Sempre secondo tale opinione, la riduzione si poteva giustificare solo se consisteva in una reale diminuzione dei mezzi patrimoniali che la società poteva impiegare nella propria attività, come conseguenza di una accertata sproporzione tra mezzi disponibili e mezzi concretamente impiegati per il conseguimento degli scopi sociali.

L’opinione prevalente riteneva, al contrario, ammissibile la riduzione del capitale mediante imputazione a riserva, affermando che l’esuberanza andava considerata non solo in senso economico, come eccesso di mezzi finanziari, ma anche esuberante poteva essere considerato il vincolo costituito sul capitale rispetto all’esigenza di una diversa strutturazione del patrimonio.

La riduzione del capitale cioè poteva non riguardare tanto la determinazione dei mezzi propri necessari al conseguimento dell’oggetto sociale, quanto la determinazione dei mezzi soggetti al vincolo di indisponibilità proprio del capitale stesso.

Sempre a favore di tale modalità di riduzione si era osservato:

- che la possibilità dell’imputazione di riserve a capitale induce a ritenere, all’inverso, la praticabilità dell’operazione più favorevole al socio, ossia l’imputazione a riserva di eccedenze prodotte dalla riduzione del capitale;

- che l’art. 2445 c.c. indica che il capitale deve essere rimborsato, ma non prescrive che esso debba essere fisicamente consegnato ai soci nell’istante in cui la delibera diventi eseguibile: l’imputazione ad una riserva disponibile che può distribuirsi liberamente in qualsiasi momento è di fatto un rimborso, perché i soci ne possono disporre a loro discrezione;

- che non si comprende perché debba risultare illegittima la determinazione dell’assemblea di lasciare il capitale esuberante a disposizione dei soci, pur nel patrimonio netto della società, posto che ciò costituisce un minus rispetto al massimo consentito dalla legge, e non contrasta con lo scopo di tutelare i creditori.
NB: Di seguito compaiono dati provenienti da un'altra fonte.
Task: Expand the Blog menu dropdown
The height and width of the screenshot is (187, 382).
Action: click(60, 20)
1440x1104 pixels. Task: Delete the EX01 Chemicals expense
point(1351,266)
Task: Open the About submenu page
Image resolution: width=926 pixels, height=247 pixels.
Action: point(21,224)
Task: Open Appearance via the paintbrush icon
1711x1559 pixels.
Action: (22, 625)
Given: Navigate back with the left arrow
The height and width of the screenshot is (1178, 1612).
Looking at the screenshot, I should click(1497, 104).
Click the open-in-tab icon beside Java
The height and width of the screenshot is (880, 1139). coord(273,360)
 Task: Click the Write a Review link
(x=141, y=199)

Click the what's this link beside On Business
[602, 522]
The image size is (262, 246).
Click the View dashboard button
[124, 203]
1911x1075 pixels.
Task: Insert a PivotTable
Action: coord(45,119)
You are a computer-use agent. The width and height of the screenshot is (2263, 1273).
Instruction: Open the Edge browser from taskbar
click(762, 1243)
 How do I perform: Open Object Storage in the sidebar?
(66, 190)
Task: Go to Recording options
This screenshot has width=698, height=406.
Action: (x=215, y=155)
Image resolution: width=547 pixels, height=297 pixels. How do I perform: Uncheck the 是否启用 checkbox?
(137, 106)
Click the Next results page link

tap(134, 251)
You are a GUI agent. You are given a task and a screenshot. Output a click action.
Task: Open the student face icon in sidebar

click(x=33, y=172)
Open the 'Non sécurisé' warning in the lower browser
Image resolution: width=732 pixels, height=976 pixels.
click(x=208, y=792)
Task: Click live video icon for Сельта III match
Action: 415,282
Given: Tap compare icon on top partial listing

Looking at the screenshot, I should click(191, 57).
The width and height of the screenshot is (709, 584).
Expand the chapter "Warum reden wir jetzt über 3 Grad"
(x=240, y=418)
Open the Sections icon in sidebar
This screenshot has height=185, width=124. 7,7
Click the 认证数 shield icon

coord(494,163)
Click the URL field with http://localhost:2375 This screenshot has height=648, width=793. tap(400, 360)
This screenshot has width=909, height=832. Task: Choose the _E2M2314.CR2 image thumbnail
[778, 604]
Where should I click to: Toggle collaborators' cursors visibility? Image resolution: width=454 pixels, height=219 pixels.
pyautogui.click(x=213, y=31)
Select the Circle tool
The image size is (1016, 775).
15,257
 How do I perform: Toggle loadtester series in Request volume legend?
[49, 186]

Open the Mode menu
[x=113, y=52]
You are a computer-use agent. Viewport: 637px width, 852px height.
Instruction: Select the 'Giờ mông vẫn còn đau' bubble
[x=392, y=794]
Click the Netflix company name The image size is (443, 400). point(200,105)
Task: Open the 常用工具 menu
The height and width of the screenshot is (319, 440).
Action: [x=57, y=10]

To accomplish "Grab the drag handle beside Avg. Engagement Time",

Dopo la riforma, essendo venuto meno il requisito stesso dell’esuberanza quale presupposto imprescindibile per poter procedere alla riduzione volontaria del capitale, le motivazioni a suo tempo addotte per delegittimare una simile soluzione, che si fondavano proprio sul concetto di esuberanza, sono venute meno, per cui non può che confermarsi l’opinione, peraltro già prevalente in dottrina ed in giurisprudenza ante riforma, favorevole alla legittimità della delibera di riduzione volontaria del capitale da attuarsi mediante imputazione a riserva.

E’ fuori dubbio che anche nel caso di specie, trattandosi pur sempre di una riduzione volontaria del capitale, si applicano le disposizioni di cui all’art. 2445, commi 3 e 4, c.c. (con tutte le precisazioni in relazione ai diversi momenti dell’efficacia e della eseguibilità della delibera di cui all’Orientamento H.G.10).

Per quanto riguarda, più specificatamente, il momento della eseguibilità della delibera nel caso di specie, la riserva cui è stato imputato l’importo della riduzione, dovrà considerarsi vincolata e non distribuibile sino a che non siano trascorsi novanta giorni dalla data di iscrizione al registro imprese della delibera; dopodiché, e sempreché entro questo termine nessun creditore sociale anteriore all’iscrizione abbia fatto opposizione, la riserva stessa potrà considerarsi disponibile (e quindi anche distribuibile ai soci.